Before belief in Jesus, The Gospel and The Bible, I believed in grieving behind closed doors. I believed in suffering in silence, giving safe answers to hard questions, holding back tears and flashing “I’m fine” half smiles. Before my understanding of a Jesus who wept and a God who gave His one and only Son to give His life as a ransom for many, I believed in a life of bootstrap pulling and suffering behind closed doors. I believed lies that told me I was alone in my suffering. I believed the lies that I was different and unworthy because of my grief. I believed the lie that it was wrong to be broken in front of a watching world. I felt shame. For a long time I felt there was something wrong with me because of the broken heart of grief I carried silently around within my chest.
Before a changed heart and a changed life in Christ I believed in half-sightedness. I covered that broken heart and the shame with mask, upon mask, upon mask. Masking hurt with pretend strength, worn out boots and a calloused heart that could never fully heal alone behind those closed doors. A heart that could never heal when it was threaded in lies and tangled up in masks.
And I believe, belief in Jesus has changed the way I view my grief.
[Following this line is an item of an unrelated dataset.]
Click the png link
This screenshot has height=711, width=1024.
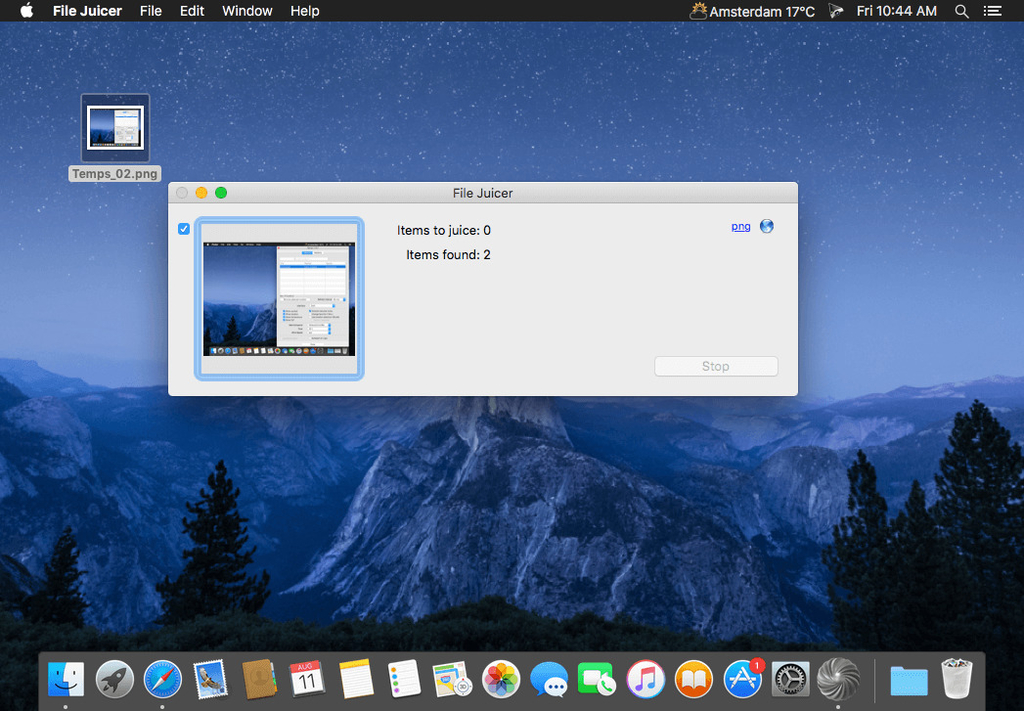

And overtime I see Christ, by His grace and through His church transforming me.
In Mark Chapter 8, Jesus heals the blind Man at Bethsaida. And they came to Bethsaida. And some people brought to him a blind man and begged him to touch him. And he took the blind man by the hand and led him out of the village, and when he had spit on his eyes and laid his hands on him, he asked him, “Do you see anything?” And he looked up and said, “I see people, but they look like trees, walking.” Then Jesus laid his hands on his eyes again; and he opened his eyes, his sight was restored, and he saw everything clearly.
I believe Jesus does not want us, as his people to be walking around behind masks upon masks on our hearts, living with half-sightedness. In the passage above, Jesus heals the man, but when he looks around all he can see are men that look like trees. The man’s whole sight isn’t restored. So Jesus, lays his hands on the man’s eyes again to restore him to whole-sightedness. Wholeness. Jesus doesn’t desire for us to be healed only half way, Jesus wants us to be whole.
Wholeness. Shalom. Peace, Complete restoration.
Charles Scriven (The Promise of Peace, 2009):
So when the prophet Ezekiel spoke words of hope to the exiled people of Israel, he used the word shalom–“peace.” He did this because in the Hebrew tongue, shalom was about food, safety, and freedom; it was about prosperity, well-being, self-respect for the whole community. All this is what people need and want when they feel anxious or think their lives are hanging by a thread. Ezekiel, therefore, thought of God’s promise-the Great Promise–as a “covenant of peace.” The partnership between God and Israel meant that someday the things that hurt would lose out to the things that heal and restore. Someday, God’s people would flourish and be fully alive. (p. 57)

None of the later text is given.